"Fully half of the deaths of children under age five around the world are caused directly or indirectly by malnutrition. The great majority of these children live in South Asia or sub-Saharan Africa. Only a small percentage of the world's malnourished children have access to treatment: national health policies in numerous countries in the South only rarely address acute, severe malnutrition, even though the condition can be treated at minimal cost and treatment does not pose any particular therapeutic problems. Health centers specializing in the treatment of malnutrition are sorely lacking in many countries. In a document released in 2008, Action Contre la Faim, the worldwide NGO known in English as Action Against Hunger, rightly protested: 'To end childhood malnutrition would be easy. We have to make it a priority. Yet many governments lack the will.'

"In all probability, since 2008, the situation has if anything grown worse. In sub-Saharan Africa, for example, primary sanitation services have continued to deteriorate. In Bangladesh, where the number of malnourished children exceeds 400,000, there are only two hospitals capable of administering the care that can bring back to life a little boy or girl ravaged by a lack of vitamins and/or minerals.

"We must, moreover, not forget that malnutrition, like undernutrition, has severe psychological as well as physical consequences.

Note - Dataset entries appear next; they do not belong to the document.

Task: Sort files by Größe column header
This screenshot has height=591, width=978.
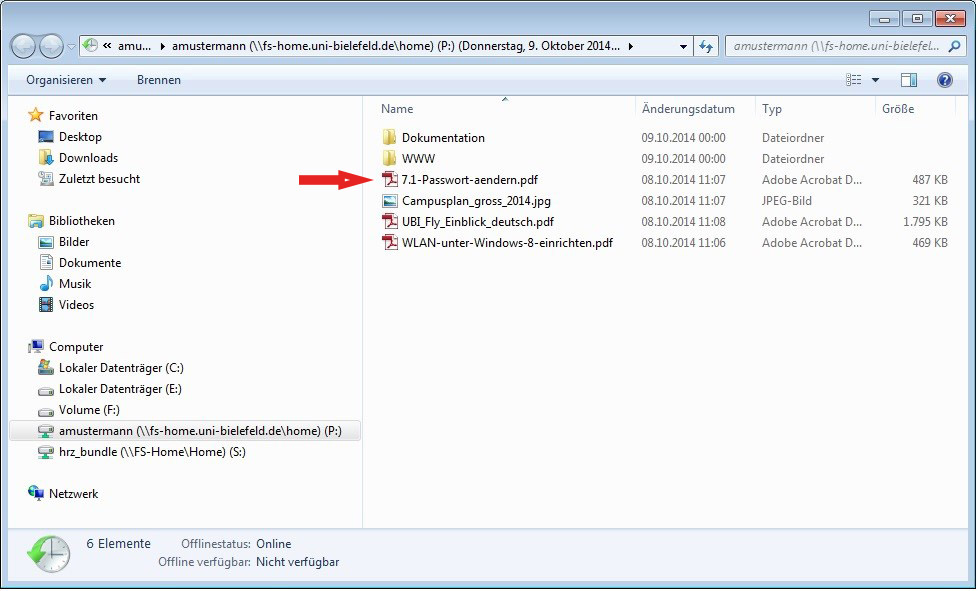Action: tap(898, 109)
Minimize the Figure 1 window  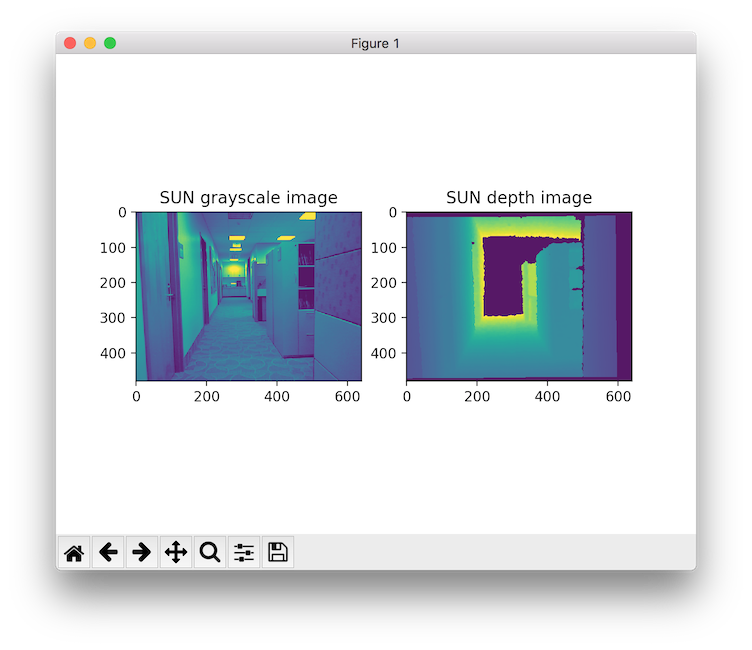click(90, 43)
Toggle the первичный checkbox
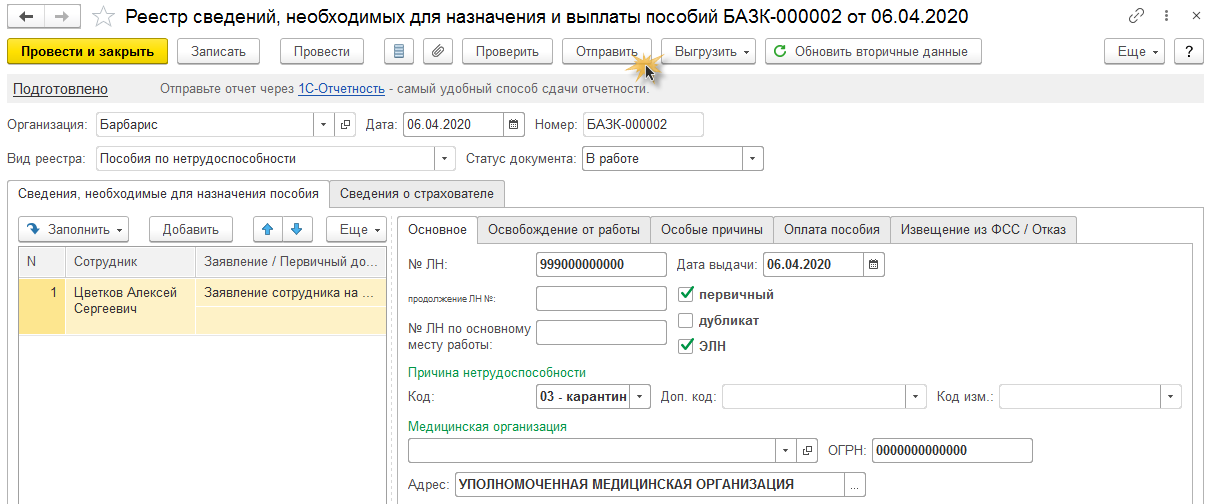 coord(686,294)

The lack of macro- and micronutrients and the host of illnesses such deprivation entails cause anxiety, a permanent sense of shame, depression, an obsessive fear of each new day. How will a mother whose children cry from hunger at night, and who miraculously succeeds in borrowing a little bit of milk from her neighbor, be able to feed them tomorrow? How can she avoid going mad? What father, unable to feed his family, can fail to lose, in his own eyes, every last shred of his dignity? A family denied regular access to food, of adequate quality and in sufficient amounts, is a family destroyed. The tens of thousands of farmers in India who have committed suicide bear tragic witness to this harsh truth."